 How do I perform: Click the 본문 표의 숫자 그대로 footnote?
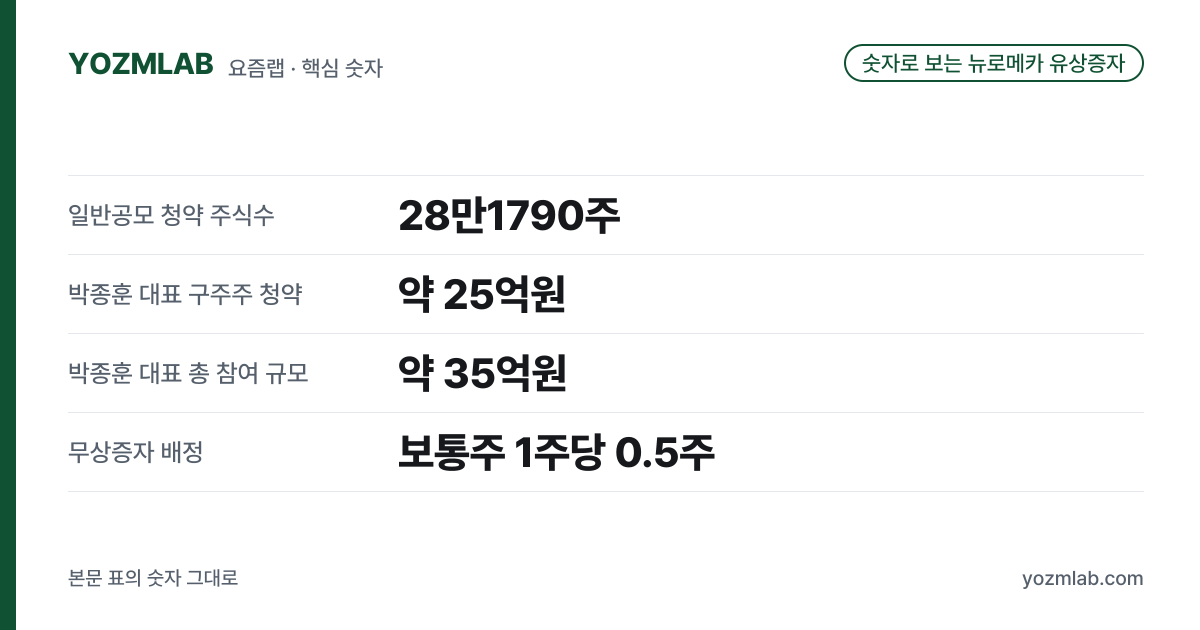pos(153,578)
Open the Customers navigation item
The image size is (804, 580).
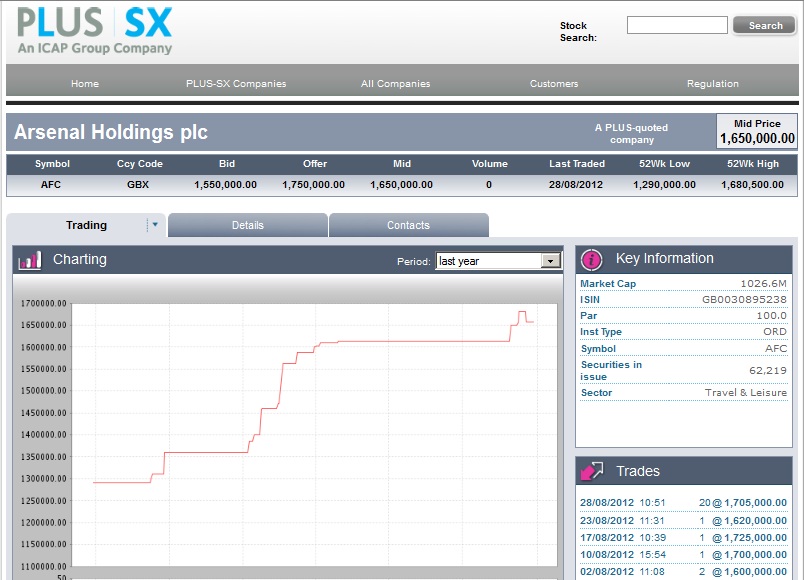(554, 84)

### Prompt
Could you write out the lines from the one containing "Open the Customers navigation item" through the last line above, both ends included, with every answer coordinate multiplied by 1.1 and rounded to a whole number (halves rounded up)? Keep the requests in, give only those lines, and leave out the pictures.

### Solution to the exercise
Open the Customers navigation item
The image size is (804, 580).
(609, 92)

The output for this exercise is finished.